On this little plane, however, there was only a curtain between the eight passenger seats and the two-seat cockpit of the plane. Christopher could ask the pilot to turn on the interior lights. He could ask what had happened to the other two passengers. He’d probably feel like a fool when the pilot explained the flight plan that was no doubt printed on his boarding pass.
He felt a heart-thumping trepidation sidling up the aisle toward the cockpit. He tried to think exactly what he wanted to ask the pilot. The plane lurched again, and Christopher fell forward. He tried to grab the faux-wooden partition that bordered the curtain, but missed and got tangled in the curtain itself.
The curtain was attached to a rail with metal rings, and there was a series of snaps as they tore away. The curtain slid to the side, and Christopher stumbled awkwardly against the partition, halfway into the cockpit, left arm still wrapped in the curtain.
The only light in the cockpit came from the glow of the instruments: panels of LEDs, switches, buttons, dials and levers, and three small monitors. They illuminated two empty seats.
Christopher stared at the myriad instruments for a moment. The monitors showed a little representation of the plane superimposed over lines that must be altitude or angle or something, and a crawling topographic map of mountainous terrain, overlaid with dozens of readouts, numbers, dials and graphs.
Christopher knew there were reasonable explanations for the missing passengers. He had no trouble coming up with potential explanations for that. When he saw the pilot’s seat empty, however, his mind stopped working for a moment. There was no explanation for Christopher being on a plane with no pilot.
He looked through the front windshield. They were definitely in the air. The moon was visible among wispy clouds, off to the left. The darkness below was rough and textured: pine forest and snowy rock. Glints of moonlight on water. The ground appeared worryingly close, but it was difficult to tell by the moonlight.
Christopher could feel his own heart, beating too fast in his chest. He heard his breathing over the buzz of the prop engines. He looked past the curtain, down the aisle to the luggage area at the back of the plane. He was incredibly alone.
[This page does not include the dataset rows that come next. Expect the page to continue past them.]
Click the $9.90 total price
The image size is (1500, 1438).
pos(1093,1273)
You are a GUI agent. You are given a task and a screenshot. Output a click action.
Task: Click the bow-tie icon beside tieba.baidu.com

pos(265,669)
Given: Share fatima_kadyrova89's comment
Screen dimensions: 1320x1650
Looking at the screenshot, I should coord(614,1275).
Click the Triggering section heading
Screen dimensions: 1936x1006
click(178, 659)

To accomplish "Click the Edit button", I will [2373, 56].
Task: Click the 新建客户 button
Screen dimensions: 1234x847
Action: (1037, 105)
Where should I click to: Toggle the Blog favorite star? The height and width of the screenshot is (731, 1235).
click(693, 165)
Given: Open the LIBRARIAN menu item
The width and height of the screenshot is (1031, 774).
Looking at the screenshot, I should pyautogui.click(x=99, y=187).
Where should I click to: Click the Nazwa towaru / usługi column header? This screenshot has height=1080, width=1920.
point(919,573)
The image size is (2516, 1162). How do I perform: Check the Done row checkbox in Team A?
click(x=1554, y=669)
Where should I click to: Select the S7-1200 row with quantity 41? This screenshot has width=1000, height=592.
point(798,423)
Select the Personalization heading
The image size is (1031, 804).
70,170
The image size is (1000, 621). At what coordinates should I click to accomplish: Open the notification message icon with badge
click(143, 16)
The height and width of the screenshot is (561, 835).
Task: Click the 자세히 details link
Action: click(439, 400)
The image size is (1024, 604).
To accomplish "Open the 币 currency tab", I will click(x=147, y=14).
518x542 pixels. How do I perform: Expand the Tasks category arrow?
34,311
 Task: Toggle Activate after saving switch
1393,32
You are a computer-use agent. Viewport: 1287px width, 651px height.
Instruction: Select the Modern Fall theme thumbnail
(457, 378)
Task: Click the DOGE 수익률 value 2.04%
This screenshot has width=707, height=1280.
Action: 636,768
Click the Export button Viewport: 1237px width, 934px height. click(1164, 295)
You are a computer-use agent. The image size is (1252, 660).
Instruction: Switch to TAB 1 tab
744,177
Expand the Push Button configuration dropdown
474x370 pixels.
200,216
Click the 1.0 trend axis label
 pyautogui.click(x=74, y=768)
The mental fog that had surrounded him since he woke now threatened to envelop him completely. He was numb. He was aware of his own hands shaking, but he couldn’t feel them. His body was something entirely disconnected from him.
He felt something else: a wordless voice, a stream of dispassionate information at the back of his head. It told him, with neither interest or judgment, that he needed to act immediately or he was going to die.